─── EXTRAIT

Mais c’était l’une des raisons pour lesquelles je voulais faire ce film, ce temps et ce lieu. C’est un espace-temps. Le dispositif du livre, qui consiste à représenter le début d’un basculement qui va affecter le monde occidental tout entier jusqu’à no jours ; pendant ce temps très limité de deux nuits et quatre jours ; dans un lieu très protégé et fermé qui est alors le plus fastueux du monde et qui est entouré de grilles supposées infranchissables ; au milieu de quoi il y a cette reine des abeilles qui règne sur la ruche ; ça me passionnait. C’était comme une situation extrême de grande panique collective. Bon, moi je pensais au Titanic en le faisant, parce que le Concordia n’avait pas encore coulé, mais pour moi c’est très similaire au naufrage du Concordia. On imagine ces touristes, des couples qui viennent d’un peu partout : il fait beau, c’est merveilleux, la croisière, la musique, etc. ils longent l’Italie… Ils n’ont l’esprit qu’à chanter et danser. Et tout à coup, – mais petit à petit aussi, parce qu’on a bien vu que cette espèce de fou, le capitaine du Concordia, les a laissés pendant une heure dans l’ignorance totale de ce qui se passait – à des signes divers ; un affolement, des portes qui claquent, des lumières qui s’éteignent par-ci par là ; ils se rendent compte qu’il est en train de se passer quelque chose d’épouvantable, de cauchemardesque. Et boum ! Ça se met à couler, c’est la débâcle, tout le monde fuit ; cohue, panique…
Alors le Concordia c’est le Concordia, c’est du tourisme, de la croisière, c’est maintenant. Mais Versailles à l’époque, c’était le centre du monde! Il faut savoir qu’à Versailles vivaient à peu près 3000 personnes entre le personnel, les soldats, les courtisans, et l’entourage proche du Roi. Et c’était d’une vastitude ! Il faut y aller pour se le représenter, c’est énorme !

──────
─── DONNÉES

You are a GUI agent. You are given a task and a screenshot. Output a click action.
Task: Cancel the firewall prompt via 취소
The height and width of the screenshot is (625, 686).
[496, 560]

──────
─── DONNÉES

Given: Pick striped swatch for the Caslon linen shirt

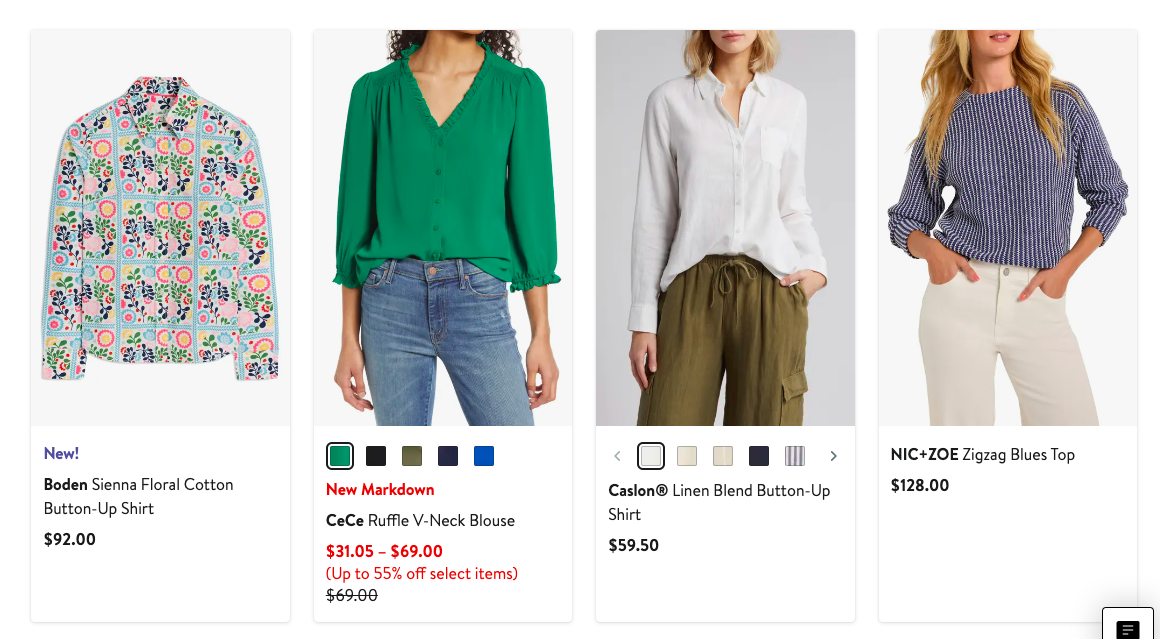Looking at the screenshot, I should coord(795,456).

──────

### CONSIGNES
a: Convertissez en tableau Markdown, avec les colonnes N° et Ligne, le passage des lignes de données qui va de celle contenant "Given: Pick striped" jusqu'à celle contenant "Looking at the", toutes deux comprises. Omettez les lignes vides et les images.
b: Poursuivez l'extrait sur Versailles et le naufrage du Concordia à la suite de sa dernière phrase.
Les lignes de données n'ont aucun lien avec l'extrait.

### RÉPONSES
a:
| N° | Ligne |
|---|---|
| 1 | Given: Pick striped swatch for the Caslon linen shirt |
| 2 | Looking at the screenshot, I should coord(795,456). |

b:
Le film véhicule des idées très actuelles, comme l’attirance du pouvoir et la chute…
Benoit Jacquot : Oui, mais si vous voulez, ce que ça m’évoque, plus que l’attirance du pouvoir, c’est l’adhérence au pouvoir qu’ont les puissants. C’est-à-dire qu’il se produit une telle minéralisation d’eux-mêmes au pouvoir que lorsque ce pouvoir – qui après tout leur est prêté, jamais donné –, lorsque ce pouvoir est vécu comme une éternité, si ce pouvoir est contesté, et fait l’objet comme c’est ici le cas d’une insurrection violente, il se produit un tel moment de panique et de terreur ! On l’a beaucoup vu ces derniers mois et je pense qu’on le reverra ces prochains mois. Je serai très curieux de faire un film le soir du deuxième tour de l’élection à l’Elysée…
Mais ce qui est frappant aussi, c’est que c’est un film qui décrit le déclin d’un monde en crise. Vouliez-vous faire passer un message sur la société d’aujourd’hui ?
Benoit Jacquot : Non je ne cherchais pas spécialement à faire passer un message, mais après les échos y sont venus tous seuls ! C’était et ça reste évident. On ne peut pas éviter de penser à Ben Ali, à Kadhafi, à ceux-là et à tous les autres ; à toutes les situations de pouvoir qui sont comme minéralisées et qui à un moment se heurtent à une contestation violente. Mais la Révolution Française, c’est la mère de toutes les révolutions ; c’est là que tout a commencé. On a donné le ton. On avait déjà fait des essais un peu avant avec la Fronde. Ca a donné des résultats, mais pas définitifs, et puis après il y a eu la Révolution. C’est chez nous que ça s’est passé.
Souvent on vous décrit comme un cinéaste très intellectuel, très littéraire. C’est une étiquette que vous revendiquez, que vous assumez, qui vous énerve ? Comment interprétez-vous ça ?
Benoit Jacquot : Ecoutez, « littéraire », je ne pense pas parce que sinon j’écrirais ! Pourquoi je fais des films, sinon ? Ce serait un peu bizarre …
Ce n’est pas vraiment un reproche…
Benoit Jacquot : Non non, en général, c’est dit de façon très favorable…
C’est vrai que je lis beaucoup, depuis tout petit. Si mon passe-temps favori, c’était de conduire des avions, par exemple, je suppose que je ferais des films sur l’aviation et sur les aviateurs. Mais il se trouve que je suis très lecteur. Pour autant, je ne me vis pas du tout comme un intellectuel. Je n’intellectualise pas grand-chose.
Mais je lis beaucoup. Là, dans le train pour venir, j’ai lu la moitié d’un livre…
Lequel ?
Benoit Jacquot : Eh bien le dernier livre de Chantal Thomas, dont on aimerait bien que je fasse un film ! Il faut que je le lise là… Ca s’appelle Le Testament d’Olympe et il est probable que j’en ferai un film. Mais j’aimerais bien en faire un contemporain entre les deux !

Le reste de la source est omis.